* SOURCE DOCUMENT:
Genetic Language Smokescreen

Genetic Language Smokescreen

Genetic Language Smokescreen


Chuck Ruby, Ph.D.


The online magazine Science published a study titled "Shared molecular neuropathology across major psychiatric disorders parallels polygenic overlap," which purports to show genetic underpinnings of several mental disorders. It claims a breakthrough in understanding the genetic causes of these "disorders." 

I’m not a geneticist but my read of this research suggests it is another language smokescreen that obscures a simpler, more humane, and non-disease description of human problems. It is a way to continue on the charade of the myth of mental illness through a verbal sleight of hand trick. The genetic and medical terms used sound impressive (e.g., transcriptomic, phenotypes, pleiotropic) but they are euphemisms that refer to far more common, non-disease matters. Yet because they are used, they give the flavor of real disease.

* ASSIGNED TASK:
Answer these questions about the commentary:
(a) In which online magazine was the study published?
(b) What three genetic and medical terms does the commentary give as examples?
(c) What does the author say the author is not?
Rely on the commentary alone for the answers.

Collected data
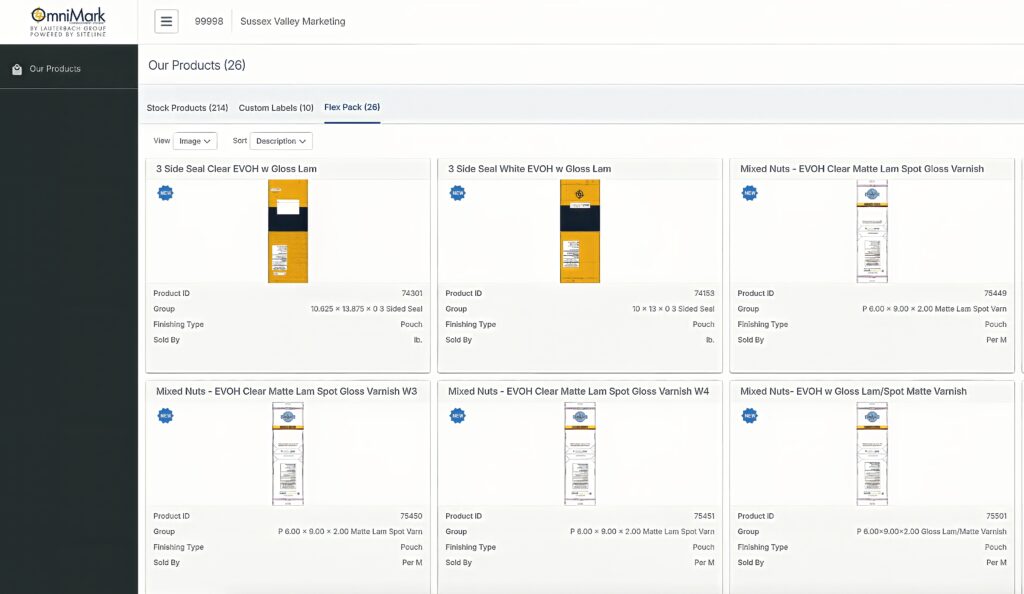1024x594 pixels.
Task: Click NEW badge on 3 Side Seal White card
Action: [457, 193]
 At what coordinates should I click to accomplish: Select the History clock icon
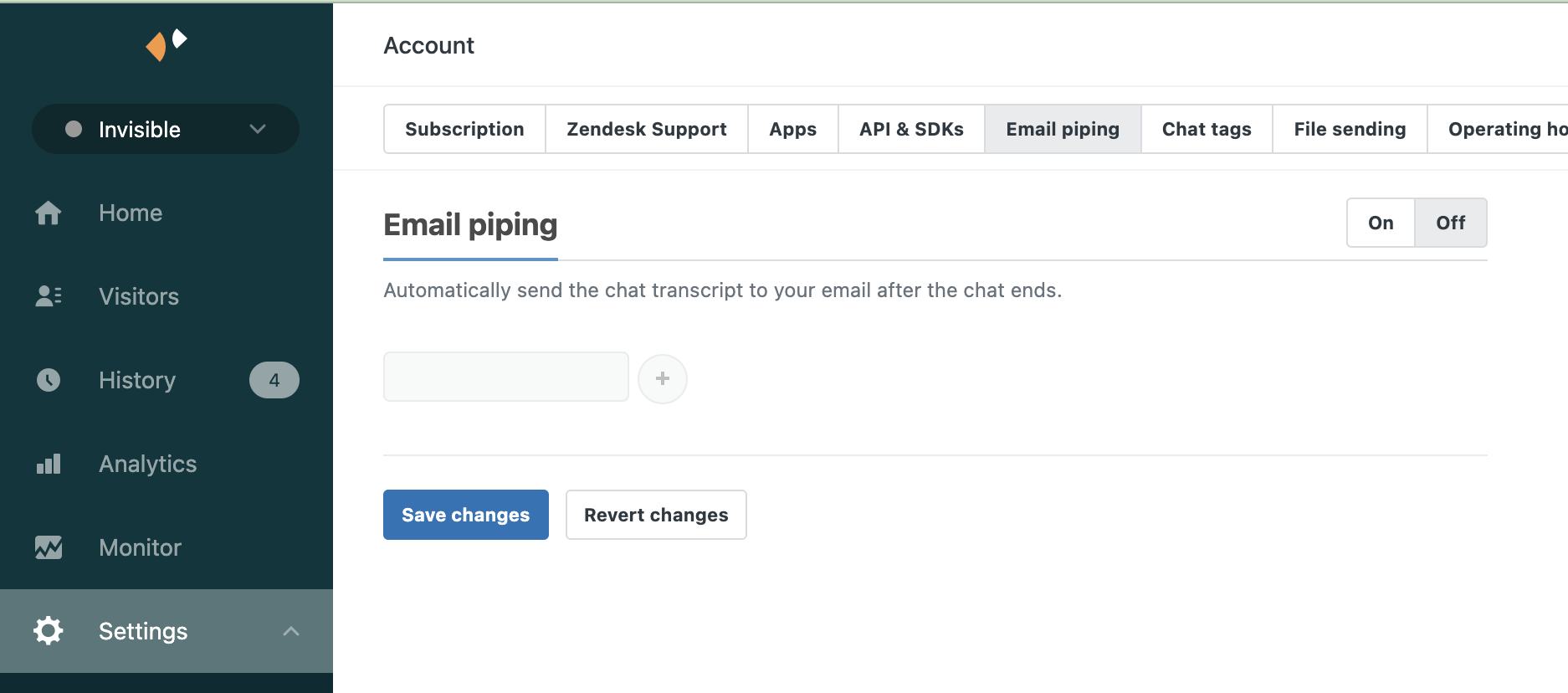coord(49,380)
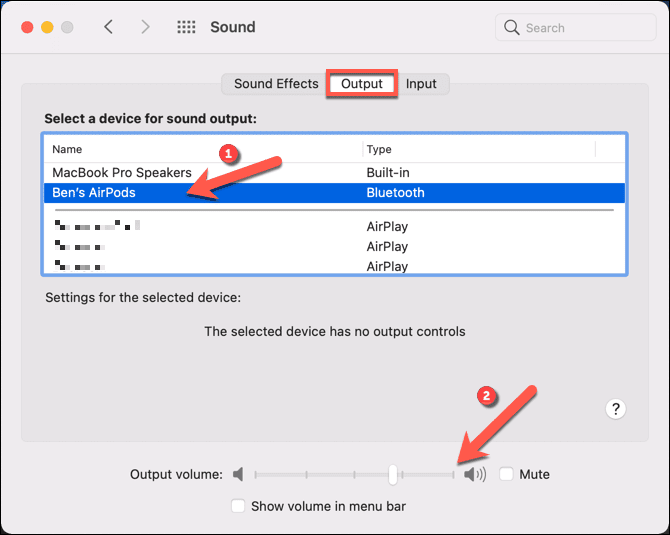Enable the Mute checkbox
Viewport: 670px width, 535px height.
tap(507, 474)
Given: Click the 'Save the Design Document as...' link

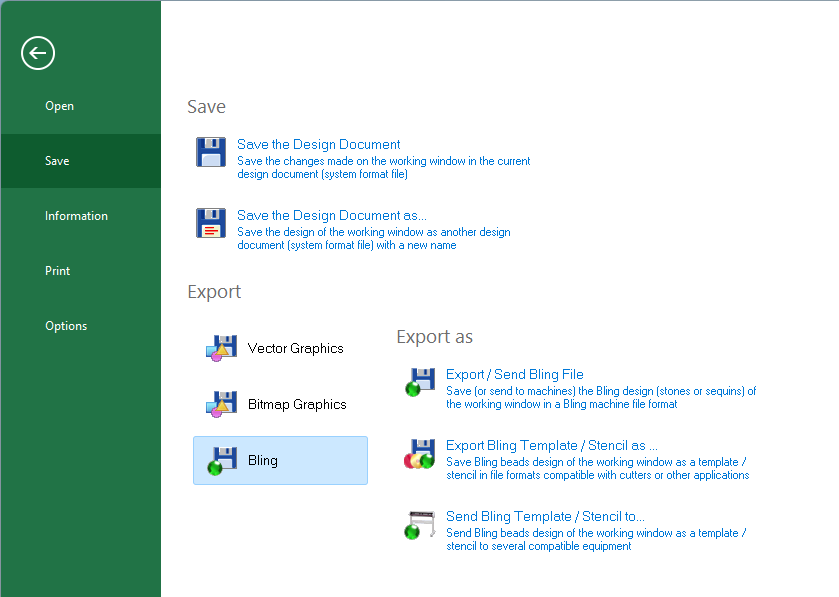Looking at the screenshot, I should (331, 216).
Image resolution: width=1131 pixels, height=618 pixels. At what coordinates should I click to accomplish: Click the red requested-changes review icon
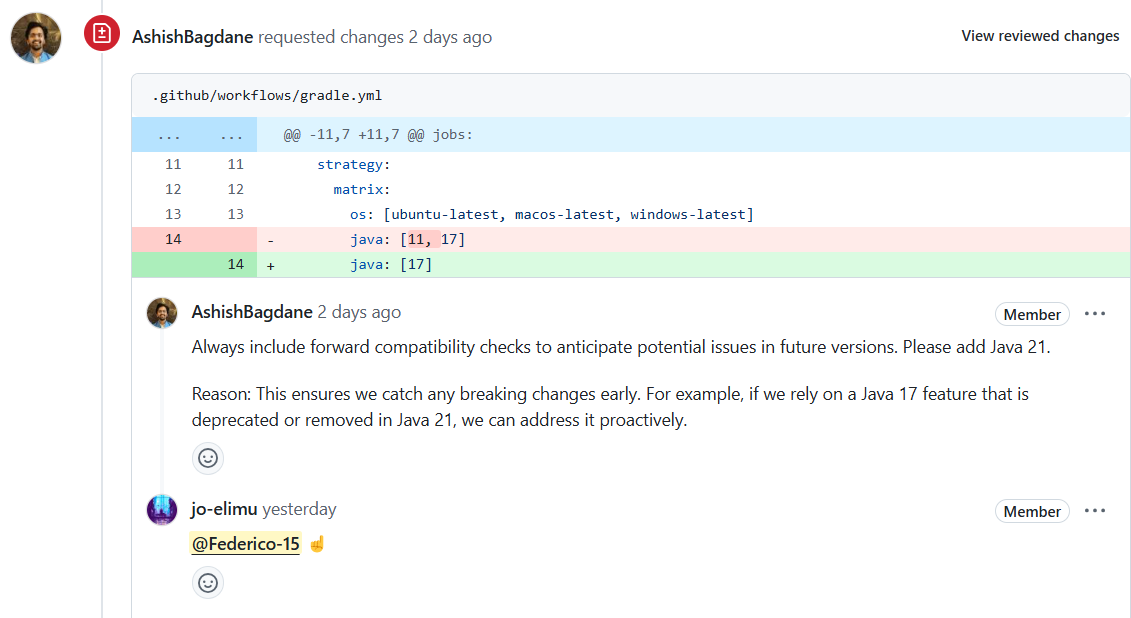coord(102,34)
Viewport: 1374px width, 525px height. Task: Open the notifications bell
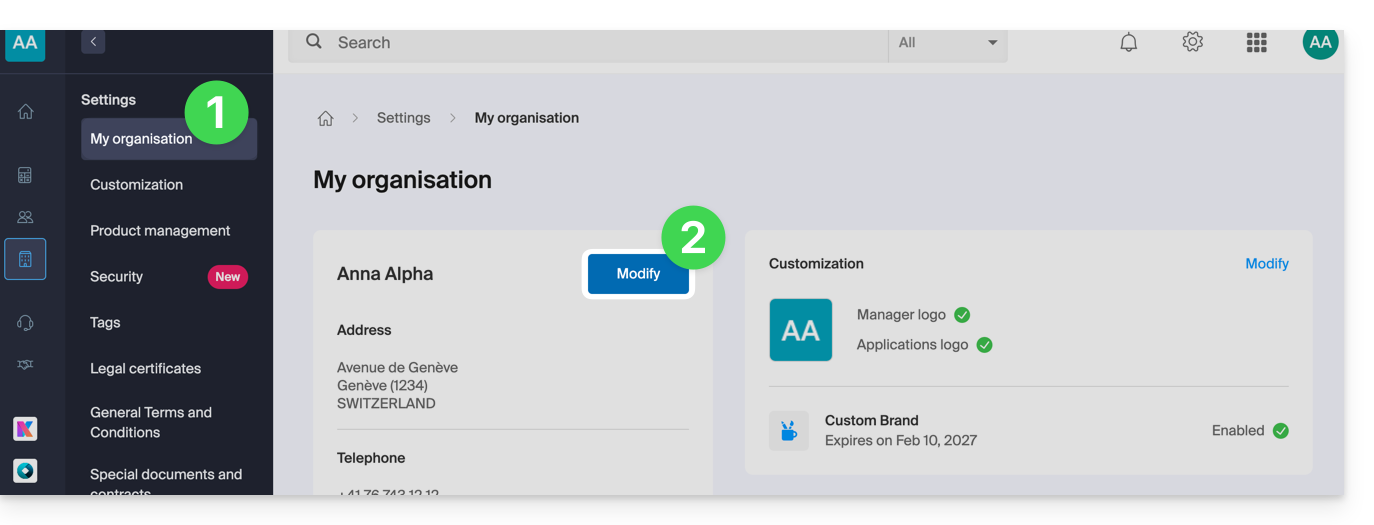(1128, 43)
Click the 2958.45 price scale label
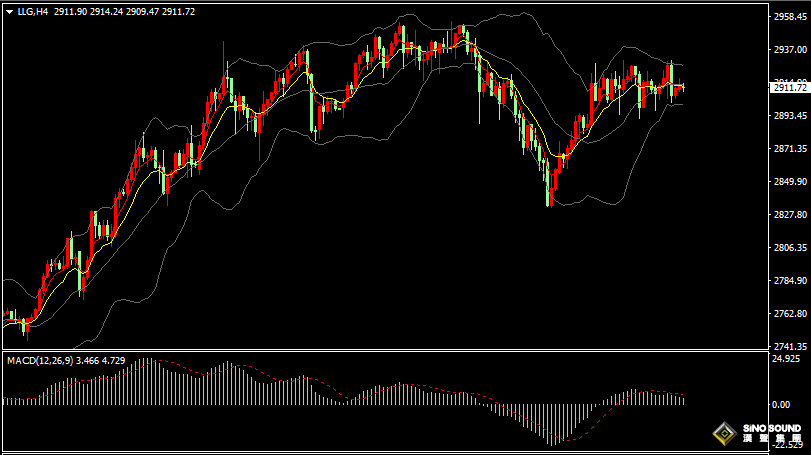The height and width of the screenshot is (455, 811). tap(790, 17)
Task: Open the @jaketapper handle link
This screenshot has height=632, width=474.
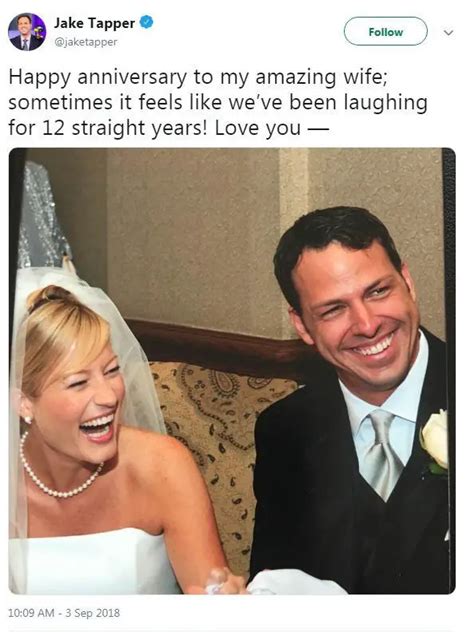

* OUTPUT FOR THIS TASK:
(a) Science
(b) Transcriptomic, phenotypes, and pleiotropic
(c) A geneticist